Konuyla ilgili, Sputnik Haber Ajansı’na konuşan CHP Şehit Aileleri ve Gaziler Koordinasyon Merkezi Başkanı ve askeri uzman Güneydoğu Gazisi Koray Gürbüz, şunları söyledi: Eğit-donat programı kapsamında eğitilecek kişiler kimler, onları kim seçecek, belli değil. Şu anda Suriye’de bilindiği gibi bine yakın muhalif grup var, bine yakın muhalif grup Beşar Esad’a karşı şu anda savaşıyor. Bu gruplar ‘eğit-donat’ kapsamı altında nasıl seçilecek belli değil. Ve bunların Türkiye’de, bir yandan IŞİD’e, öte yandan Esad’a yani Suriye’deki mevcut hükümete karşı eğitileceği söyleniyor. Şu anda IŞİD’in 20 milyon civarında günlük petrol satışı var. Şimdi bu petrol kuyularının yeri belli, petrollerin çıkarıldığı yer belli. Kimin çıkardığı ve kime sattığı da belli. Bu petrolün satılacağı ülkelerin sayısı çok fazla değil. İlk önce siz IŞİD’in elinde bulunan o petrol kuyularını yerle bir edin veyahut da IŞİD’in sattığı petrolü almayın, bunun ticaretini engelleyin. IŞİD tarafından her gün 20 milyon dolarlık petrol satılıyor ve bu petrol satışının büyük kısmının Türkiye üzerinden gerçekleştirildiği söyleniyor. Siz ilk önce bunun bir engelleyin. IŞİD, Amerikalılar tarafından kurulmuştur. Ve ABD’nin desteği ile bu hale gelmiştir. Amaçları da bellidir. Amaçları, Kuzey Irak’tan, Suriye’den bir koridor açmaktır. IŞİD’in görevi de, o koridorun sınırlarını belirlemektir. Bu yüzden Türkiye'nin Amerika’nın yönlendirmesine karşı gelmesi gerekir. Şimdi bu uygulamalardan hiçbirisi bizim çıkarlarımıza uygun değildir. Bu olaylar tamamen Amerika’nın çıkarlarına hizmet etmekten başka bir şey değildir.

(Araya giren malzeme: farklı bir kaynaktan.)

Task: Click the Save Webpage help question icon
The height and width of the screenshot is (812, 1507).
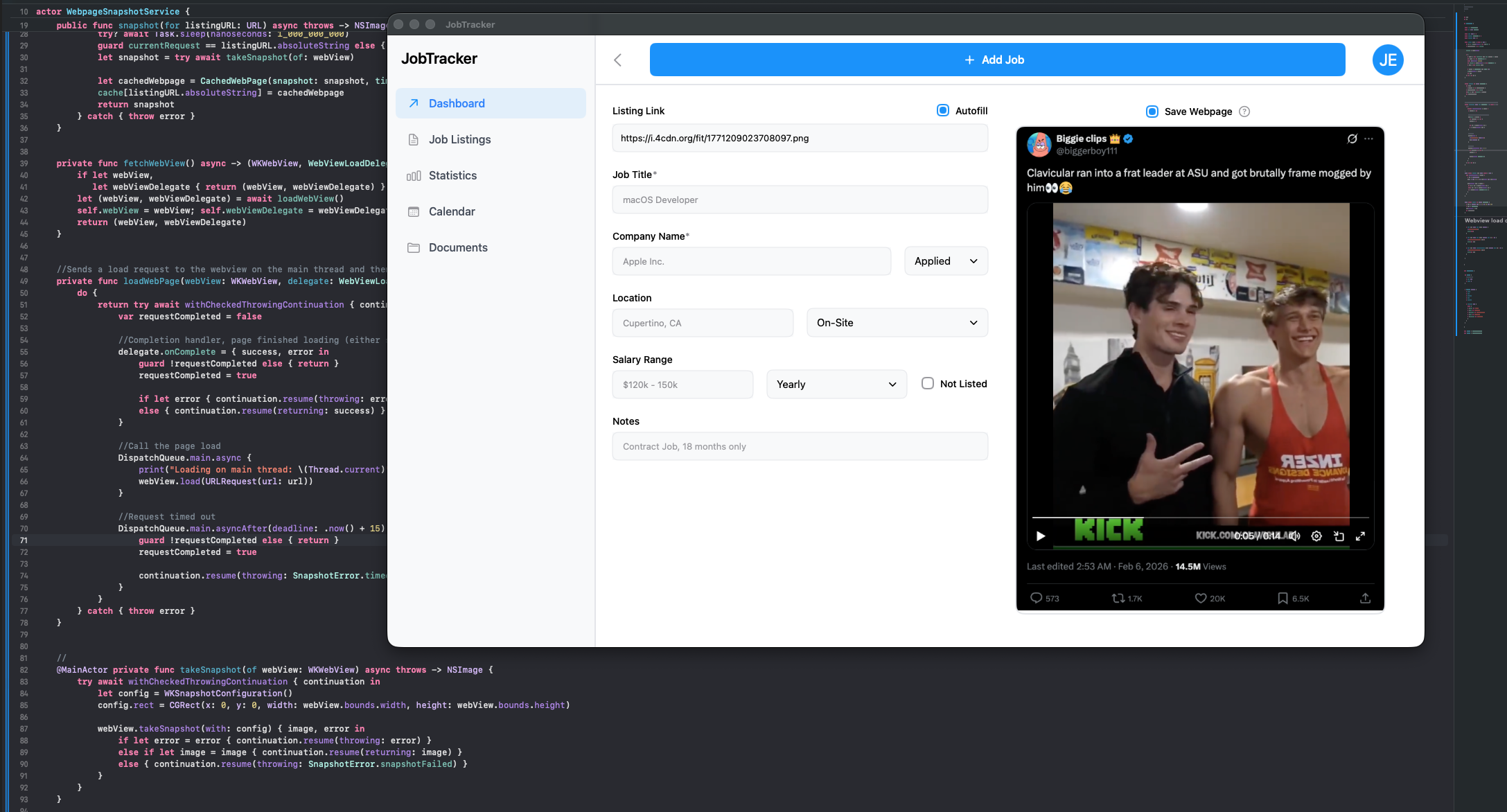Action: coord(1244,112)

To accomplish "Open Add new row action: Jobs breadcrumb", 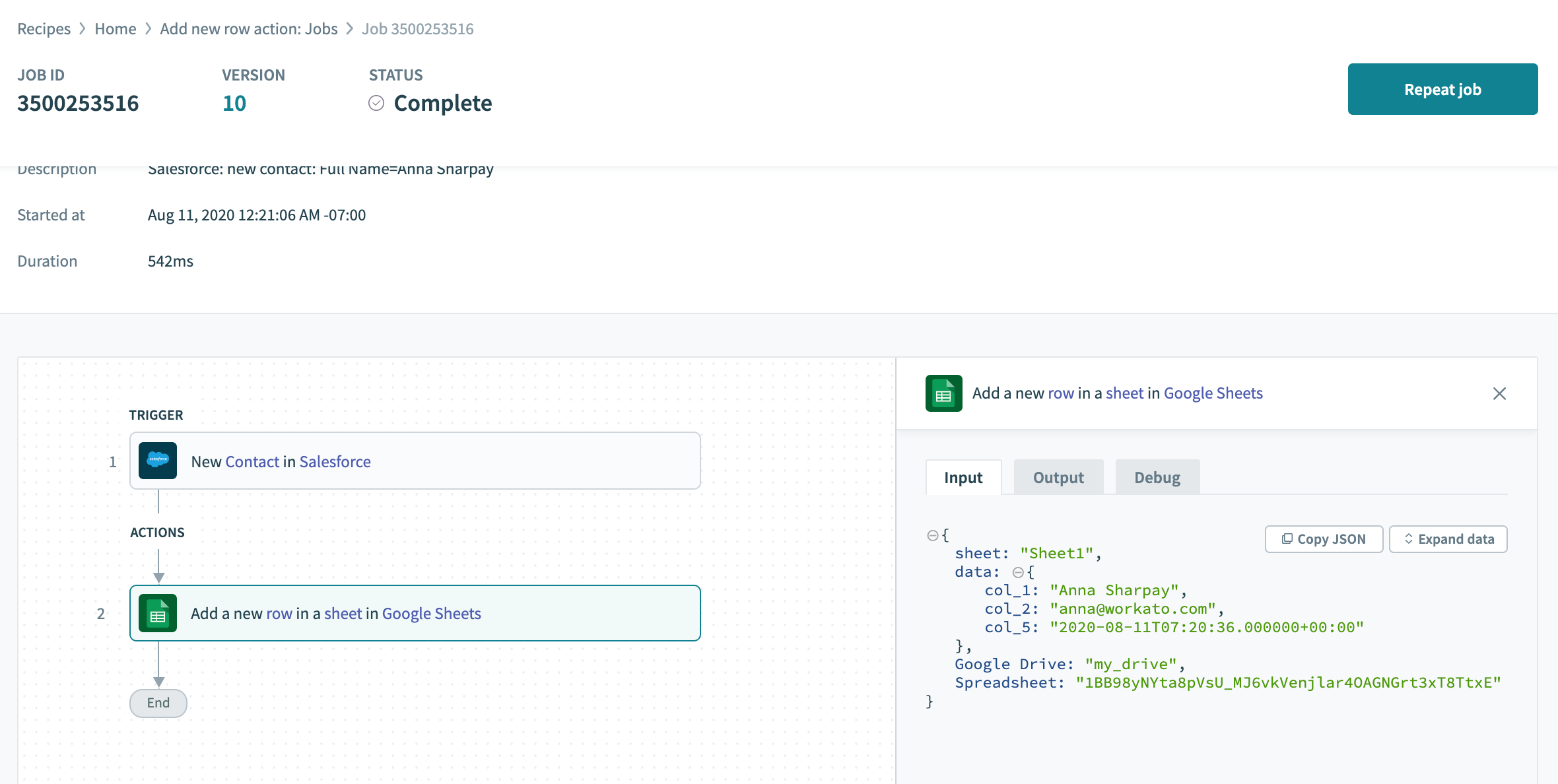I will pyautogui.click(x=249, y=29).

'TÜRKİYENİN İZLEDİĞİ YANLIŞ POLİTİKA'
CHP Adana Milletvekili Faruk Loğoğlu ise konuyla ilgili şu değerlendirmelerde bulundu: Adalet ve Kalkınma Partisi’nin izlediği Suriye politikası, Türkiye’yi Suriye’deki iç savaş konusunda taraf yapmıştır ve Suriye’deki çatışmaların yoğunlaşmasına, artmasına, büyümesine neden olmuştur. Ve bu nedenledir ki, yaklaşık iki milyon Suriyeli Türkiye’ye sığınmak zorunda kalmış, iki yüz binden fazla insan da maalesef hayatını kaybetmiştir. Bunda Türkiye’nin izlediği yanlış politikanın katkısı vardır. Türkiye’nin izlediği politika ayrıca sınır illerindeki güvenliği de iki anlamda olumsuz etkilemektedir. Birincisi, zaman zaman Suriye tarafından gelen ister rejim, ister muhalefet olsun mermiler, havan topları vs., can kayıplarına sebep olmaktadır. İkinci tehlike ise, Suriye’de gezen yüzlerce terör örgütü zaman zaman Türkiye’de terör eylemlerinde bulunmaktadır. Bu nedenle ‘eğit-donat’ programını kapsayan hükümetin Suriye politikası, Türkiye’nin ve Türk halkının güvenliğini olumsuz etkilemektedir.